No statistically significant difference was observed in FPD between the T2DM and control groups (Table 4). However, significant differences were identified among the HbA1c ≥ 10% T2DM group, the HbA1c < 10% T2DM group, and the control group in terms of FPD (p < 0.001), hepatic steatosis (p < 0.001), fecal elastase (p < 0.001), hepatic fat fraction (p < 0.001), and exocrine pancreatic insufficiency (p < 0.001). Detailed comparisons between the groups are presented in Table 4.

A statistically significant difference was observed between the T2DM group and the control group in terms of fasting plasma glucose (p < 0.001), fasting insulin (p < 0.001), HbA1c (p < 0.001), C-peptide (p = 0.006) and HOMA-IR (p < 0.001). A comparison of the laboratory results between the groups is presented in Table 3.

A statistically significant difference was observed between the T2DM group and the control group in terms of hepatic steatosis (p = 0.018), fecal elastase levels (p < 0.001), and exocrine pancreatic insufficiency (p < 0.001). 21 participants in the patient group had fecal elastase levels ≤ 100 µg/g, while none of the control participants had fecal elastase levels below this threshold. The comparisons between the groups are presented in Table 3.

A positive and statistically significant correlation (p < 0.05) was found between the FPD grade and hepatic steatosis (r = 0.835), hepatic fat fraction (r = 0.779), fasting insulin (r = 0.621), C-peptide (r = 0.356) and HOMA-IR (r = 0.473). A negative and statistically significant correlation (p < 0.05) was observed between FPD grade and fecal elastase level (r = − 0.264).
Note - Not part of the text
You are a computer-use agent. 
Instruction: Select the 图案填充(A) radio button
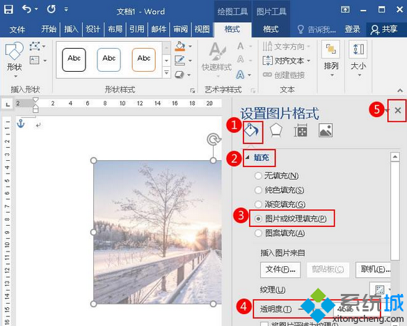[258, 233]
Fecal elastase was negatively and significantly correlated (p < 0.05) with HbA1c (r = − 0.713) and HOMA-IR (r = − 0.574). The correlations between variables obtained from all participants included in the study are presented in Table 5.

In patients with HbA1c < 10% and T2DM, the predictive value of HbA1c levels for the presence of FPD was calculated as AUC = 0.678 (95% CI: 0.572–0.784). The optimal cut-off value for HbA1c was determined to be 7.0. Conversely, the predictive value of HbA1c levels for the absence of FPD was calculated as AUC = 0.578 (95% CI: 0.462–0.695), with an optimal cut-off value of 9.85 (Fig. 1).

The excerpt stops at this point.